2. Tracking bio-materials and renewable energy consumption through the value chain to end product and issuance of green certificates (such as those legislated in the EU). The same planning tools mentioned above, additionally can form the basis for an optimisation app that will track biofeedstock correctly calculate renewables content created in the process plant, and optimise the production strategy to maximise monetisation of green certificates to the customers most willing to pay, for instance air operators looking for sustainable aviation fuel credits, or consumer goods manufacturers looking to maximise the renewable content of products (such as athletic shoes).

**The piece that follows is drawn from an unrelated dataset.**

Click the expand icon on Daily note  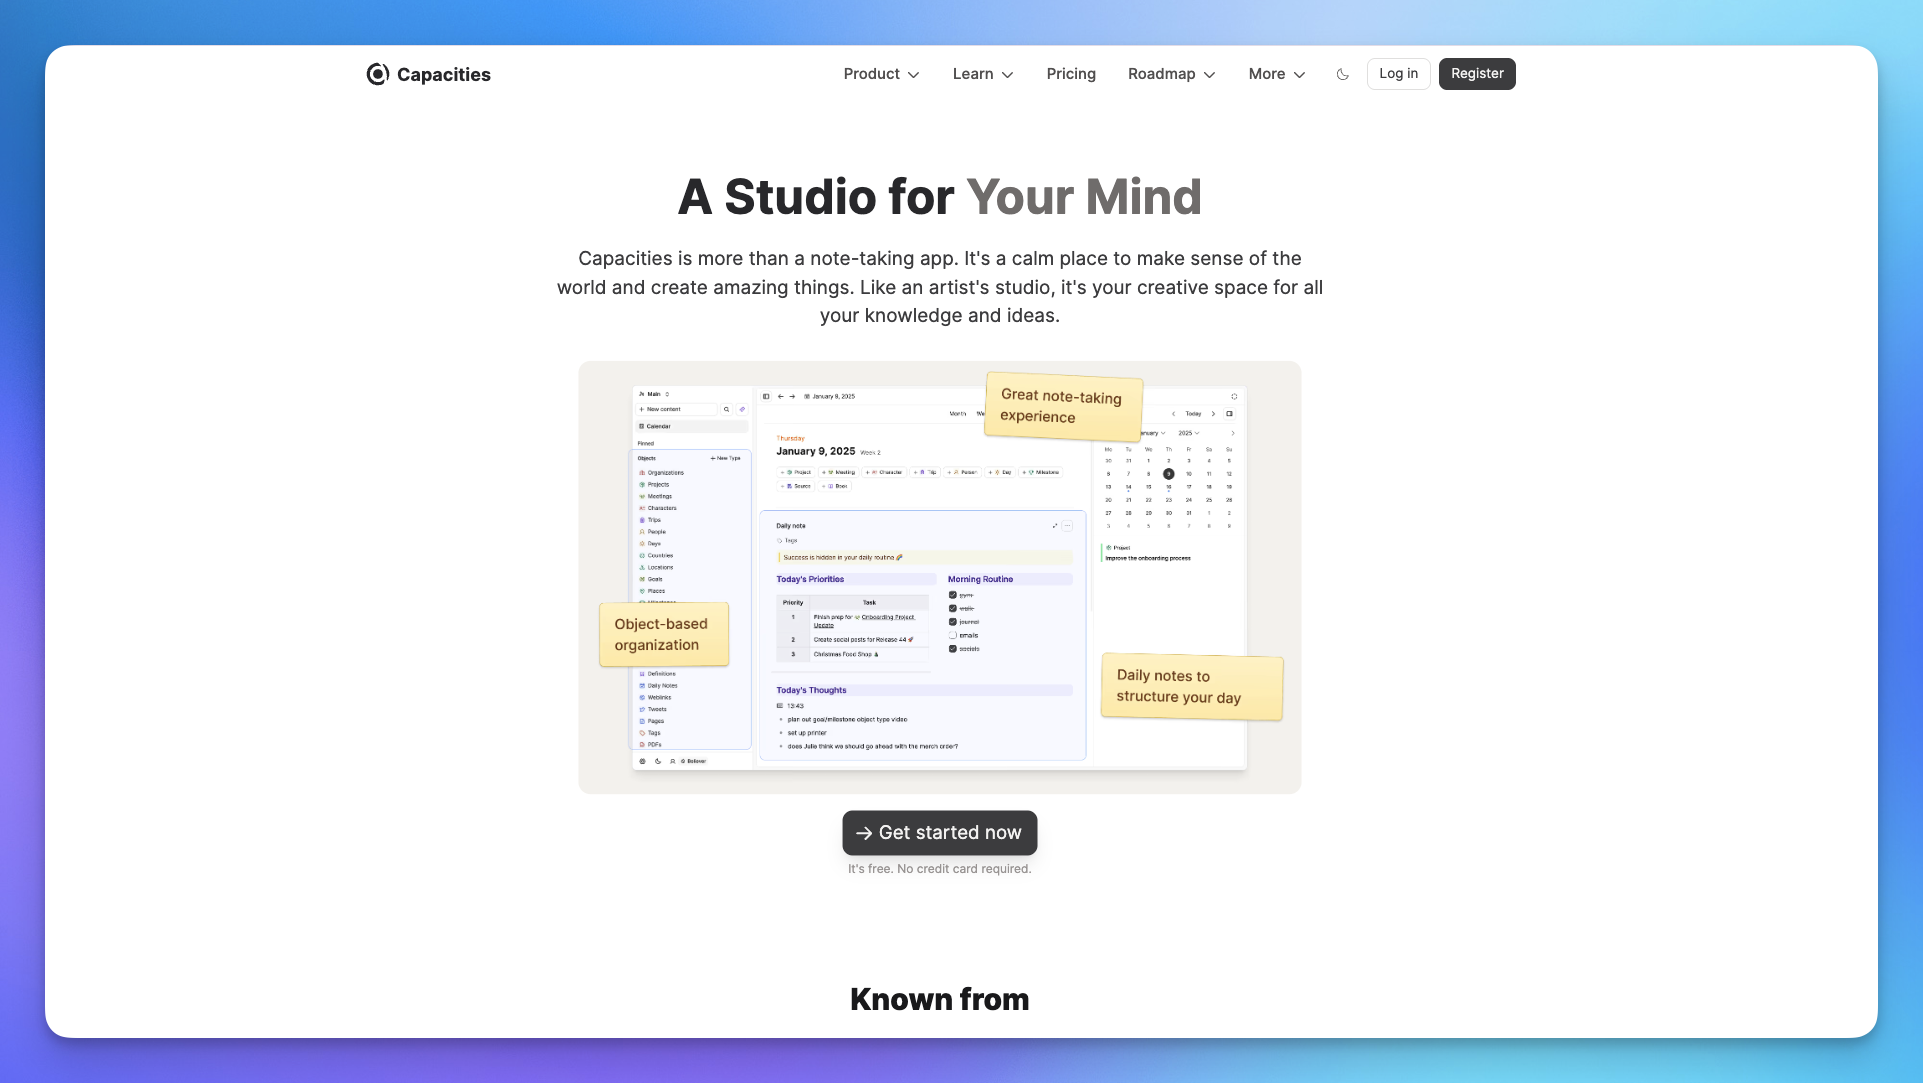pos(1055,526)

3. Optimising transportation costs in the supply chain, that constitute scope three emissions for the producer. Supply chain software is now easy-to-use and powerful enough to build optimisation models across a circuit of production plants and incorporating inbound and outbound transportation. Sourcing decisions and decisions as to which plants should supply which customers will now take into account transportation costs, means of transportation and the resulting carbon emissions incurred; and can optimise these to minimise transport-imposed scope three emissions.

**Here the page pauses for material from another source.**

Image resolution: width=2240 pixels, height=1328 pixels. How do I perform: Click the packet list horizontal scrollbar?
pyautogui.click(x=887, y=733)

4. Addressing supply chain bottlenecks in implementing sustainability technologies such as biofeedstock reactors, green hydrogen, carbon capture, and pyrolysis for converting waste plastics. The engineering industry has identified supply chain challenges that will delay execution of these high-demand new technologies. According to the International Energy Agency’s (IEA) Energy Technology Perspectives Report 2023, “Clean energy technology deployment must accelerate rapidly to meet climate goals. In the Net Zero Emissions by 2050 (NZE) Scenario, global production of electric cars increases six-fold by 2030; renewables account for over 60% of power generation (up from 30% today); and electricity demand increases by 25%, accounting for nearly 30% of total final consumption (up from 20% today). Here a combination of digital tools that accelerates engineering/design through collaborative workflows and “born digital” digital twins that provide a digital thread from project inception to client acceptance of the asset can save up to 50% engineering hours and 50% project engineering time. Connecting these digital tools between the various entities involved in these energy transition projects will be essential. The barriers are business-related and not technical.

5. Supporting circularity. The challenges in eliminating plastic and material wastes are both technical and behavioural. Technical modeling software is proving crucial in innovating in such area as advanced pyrolysis to handle waste plastics chemically, and in the hydrometallurgy processes required to recycle EV and other advanced batteries. But supply chain software also has a key role to play.

Fulfilling the need

Supply chains play an integral role in meeting the complex challenges posed by the transition to clean energy and a low carbon world. Digital tools enable energy companies in the Middle East with improved visibility into supply chains, optimised operations, and reduced emissions. It enables strategic choices regarding regional investments and renewables. This provides the recipe for driving success for energy operators while accelerating the transition to a clean energy future and securing a profitable and sustainable future that fully takes advantage of the Middle East’s many resources.